いくらこの男が喧嘩に慣れていたとしても、

それぞれに対応して手加減するなど無理に決まっている。

今度は春を中心に八人が包囲していく。

池を背に囲まれたはずの春は気にした様子もない。

その表情が金髪たちを苛立たせる。

「宣言するぜ。お前と、お前と、お前だ」

正確にあの日の三人を指差していく。

「翔太に手ぇ出した奴は潰す。久し振りにムカついたからな」

「ムカついてんのはこっちなんだよ!」

金髪が吠える。

それが合図だった。

まずは金髪が前に出る。
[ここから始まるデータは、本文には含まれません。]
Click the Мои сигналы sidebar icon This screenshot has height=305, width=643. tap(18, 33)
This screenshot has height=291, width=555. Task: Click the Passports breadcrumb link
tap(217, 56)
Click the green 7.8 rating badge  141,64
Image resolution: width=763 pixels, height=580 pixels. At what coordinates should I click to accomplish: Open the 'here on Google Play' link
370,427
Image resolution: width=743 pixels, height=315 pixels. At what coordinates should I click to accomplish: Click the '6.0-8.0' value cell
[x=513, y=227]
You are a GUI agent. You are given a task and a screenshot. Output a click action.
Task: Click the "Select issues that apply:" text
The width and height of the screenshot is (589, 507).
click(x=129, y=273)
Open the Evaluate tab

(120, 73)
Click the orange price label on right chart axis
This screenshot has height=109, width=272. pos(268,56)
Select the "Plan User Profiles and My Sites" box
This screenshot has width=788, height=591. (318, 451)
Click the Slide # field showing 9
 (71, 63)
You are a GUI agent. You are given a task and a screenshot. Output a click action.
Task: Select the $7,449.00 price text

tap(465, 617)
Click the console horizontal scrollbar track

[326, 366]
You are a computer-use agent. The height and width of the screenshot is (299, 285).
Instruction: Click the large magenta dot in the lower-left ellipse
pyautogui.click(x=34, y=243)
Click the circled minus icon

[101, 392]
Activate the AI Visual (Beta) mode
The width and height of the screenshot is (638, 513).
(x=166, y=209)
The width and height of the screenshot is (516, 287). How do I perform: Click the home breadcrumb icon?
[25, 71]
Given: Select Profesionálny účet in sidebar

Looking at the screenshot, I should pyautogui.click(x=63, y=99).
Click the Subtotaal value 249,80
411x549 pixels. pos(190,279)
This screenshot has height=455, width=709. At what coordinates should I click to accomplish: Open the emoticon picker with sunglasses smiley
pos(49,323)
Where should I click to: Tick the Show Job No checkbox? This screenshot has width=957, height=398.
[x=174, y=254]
左右から二人が追撃。

春の背後には池。

逃げ場はない。

握りしめた拳が春の顔面を捉えた---瞬間、春の姿がブレた。

手ごたえもなく拳は空を切り、

刹那、背後で連続した破裂音が聞こえた。

「な!?」

池を背に驚いて振り返る。

その視界には音もなく崩れ落ちる仲間が2人。

倒れた2人も自分がどういう状況かわからず、驚いた表情のまま凍り付かせていた。

一瞬だった。

何かが自分の顎先を掠めた。

それだけで目の前が真っ白に染まり、気が付けば頬が土を舐めていた。

意識はしっかりしているのに、首から下が切り離されたように動かない。

「ひ、ひぃ!!」

倒れた二人が見上げれば、狼のような男がそこにいた。

目が合った瞬間、恐怖が2人を襲う。

もう彼らには闘争の意志はなく。

心を折られた羊でしかなかった。

「心配すんな。少しすれば起き上がれる。

痛い思いしたくなかったらそのまま寝とけ」

その二人は確かに一昨日には参加していなかった者たち。

この男はこの人数差をものともしていない。

それが今になって実感した。

二人から生まれた恐怖はまわりにも伝播する。

「---次だ」

愕然とする六人を前に、狼はそう呟いた。





ものの数分。

相手にもならないとは正にこのこと。

それとも鎧袖一触というべきか。

そこには恐怖に震え、地面に這いつくばる高校生がいた。

誰もが先ほどまでの嘲りや驕りは無くなっていた。

ある者はただひたすらに謝罪の言葉を呟いていた。

比較的軽症の5人とは対照的に、残りの3人は酷い。

顔じゅうからあらゆる体液を吐き出しながら嗚咽を繰り返している。

その中で、真っ先にやられた金髪が息を吹き返し、毒舌を吐く。

「て、てめえ。俺たちを・・・か、完全に敵に回したからな」

口元を胃液で汚しながら、言葉を吐く。

それを見下ろしていた春は、感情を感じさせない表情で告げた。

「なにか、勘違いしてないか?最初から、お前は俺の敵だ」

「うちの高校全員敵に回したって言ってるんだよ!吾妻さんにシメてもらうからな!」

這いつくばったまま偉そうに叫ぶ金髪に春は溜息ひとつ。

「本当に馬鹿だな。翔太への仕返しも、俺への仕返しも、全部他人頼りか。お前、情けねえなぁ」

その言い方が憐憫を匂わせ、的確に金髪の自尊心を傷つける。

「大体、俺が蓮二の奴を知らなかったら意味ねえ脅しだろうが」

そして何を思ったか、春は自分の携帯を取り出した。

コールは数回。

「俺。さっきはサンキュな。そっちも解散してくれていい。で、あの件」

いくつか相手と話した後、春はおもむろに携帯を金髪に差し出す。

「お前にかわってくれと」

「・・・は?」

痛みで身動きが取れない金髪の耳元に携帯をそえる。

耳元に聞こえてきた声は効果絶大。

さっきまでの強がりが一瞬で霧散し、顔色は青く変色していく。

敵意むき出しだった視線は、いまは泣き顔に変貌して春を見上げる。

「なんで、あんた・・・」

携帯の声は先ほど彼が上げた人物のそれで。

携帯を通して告げられた言葉は

『死んでも謝れ。でなければ俺がお前を潰す』

それだけだった。

そして、唐突に思い出す。

自分のことをこの男に教えたという、同じ学校の生徒のこと。

目の前の男は蓮二とあの人の名をさっき口にしたことを。

携帯を切り、相手の戦意喪失を確認する。

悪魔のような笑顔を浮かべて春はこういった。

「じゃあ、まずは学生証と携帯。あれば免許証も。

お前らの個人情報、全部寄越せ?」

それを聞いた直後、金髪の顔色は蒼白を通り越して土気色に変わる。

首輪をつける。これはそういう意味の意思表示。

こちらはお前のすべてを握っているという宣告だった。

叩き潰すときは徹底的に。

仕返しなど思いつかないほどに。

これが基本。

「さ、ちゃっちゃと行こうぜ」




なにせ夕方の配達がまだ残っているのだから。